Ann Furedi of the BPAS bubbles optimistically that one day these pills will be "just another pharmaceutical product" in the bathroom cabinet. Together with Viagra and anti-VD drugs too, perhaps. Conventional old world versus defiant new world, neither of which makes sense on its own.

I am proudly left of centre on economics, politics, human rights, the environment and global relations. But I am not at all convinced that the left has got it right when it comes to sexual mores, freedom of expression, family life, individual gratification, work/children balance and other issues. So whereas I do think these pills will make a difference to a small number of young women, they will not help to bring down the rate of teenage pregnancies in this country, which is now four times that of France and eight times that of the Netherlands. In her sensitive book, The Parent Trap, Maureen Freely provides important evidence and arguments on how we must not fall into the cheap moralism of the right on this problem. But what about the even cheaper (because it is easier) amorality of the left?

Anything that helps a woman not to have a child she does not want or cannot have is the best thing for mother and child. And it should concern us all that so many of the poorest, least educated young women in this country end up with unwanted pregnancies. But if we believe that we can deal with social problems by providing quick-fix, morning-after answers, we may make things worse, not better.
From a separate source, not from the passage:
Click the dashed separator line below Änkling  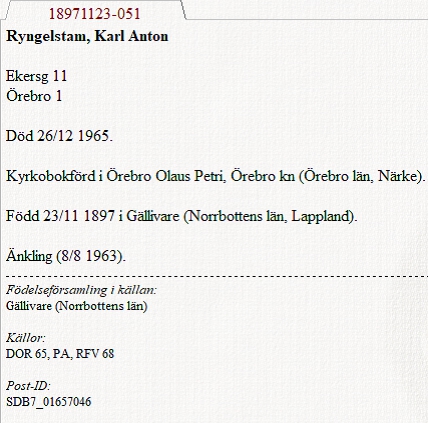217,276
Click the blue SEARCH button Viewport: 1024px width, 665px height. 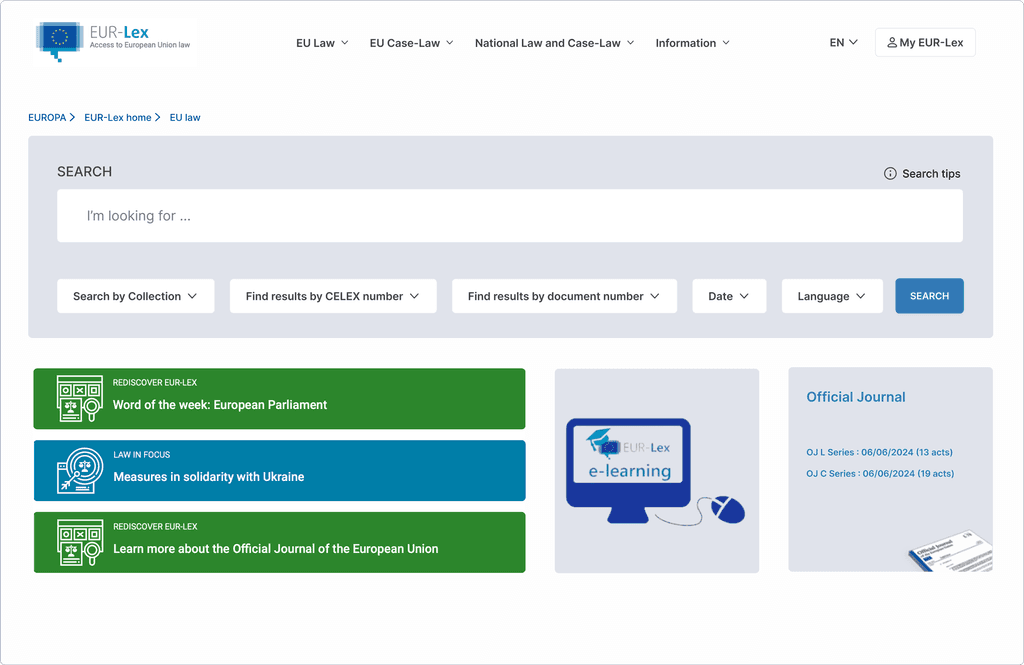(929, 296)
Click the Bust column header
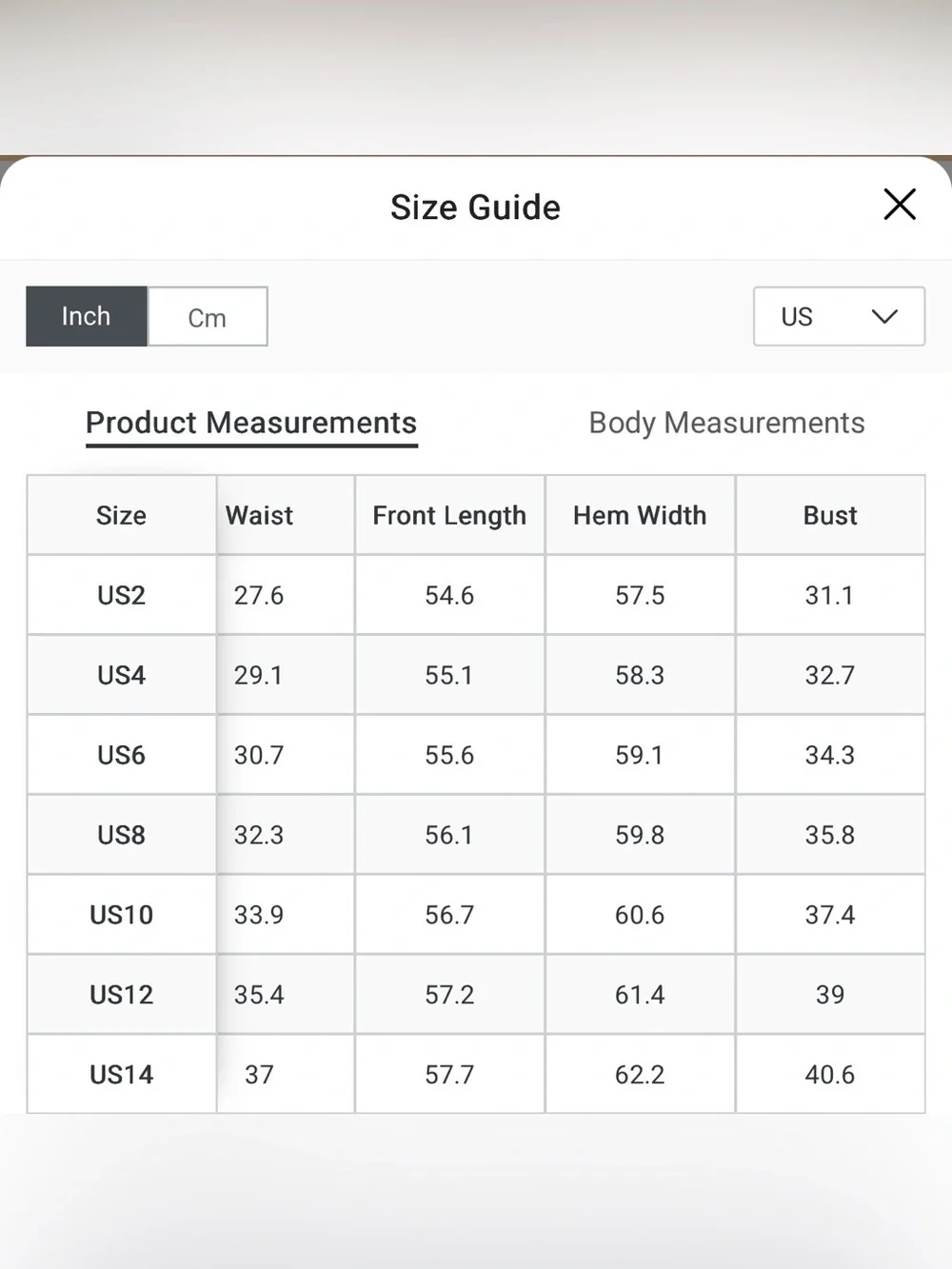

Take drink-driving. Behaviour has changed so much in 15 years that we have almost forgotten how the transformation was achieved. People who drank too much could have been given state-funded taxi cards to get them home and free parking facilities for their cars. That way the numbers of accidents would have gone down too, but we would never have got the massive change in public attitude, the shame, censure, fear and firmly established ideas about right and wrong. This was done through relentless public education campaigns. No public figure treats drink-driving as a joke, or with fond and helpless indulgence, or as an inevitability. Nothing equivalent has been done to discourage teenage sex.

In fact, we are doing the opposite with this social problem. We encourage young sexuality all the time, while denying the consequences of this public promiscuity. Young people are soaked in sexualised images and messages (I had to distract my child the other day from interrogating me about the Opium ad on billboards, showing a woman lying naked in an orgasmic position, her polished nails on her nipple), but we pretend that these are harmless or an inevitable part of modern life, and that children's behaviour is not affected by any of this. We are like those hot young things who emerge from their clubs, fornicate without protection because that is cool, and then are shocked to see the results of surreptitiously-bought pregnancy test kits.

The day my daughter was born, I felt indescribably lucky. I had a son, and had longed for a girl for years. Today, that joy has been burnt into by insistent fear. Childhood, I am told, now stops at eight. She is a "tweenager" who should be listening to Steps and wearing sexy little numbers bought from Tammy. She doesn't, but how long can I protect her from the monstrous appetites of those who see her as their next commercial G-spot?

Marcia Herman-Giddens, a respected American researcher into children's behaviour, believes that this external Babel is affecting young children physiologically, and that it may even be bringing down the age of adolescence. Is it really the best we can do, in the face of all this chaos, to offer a morning-after pill?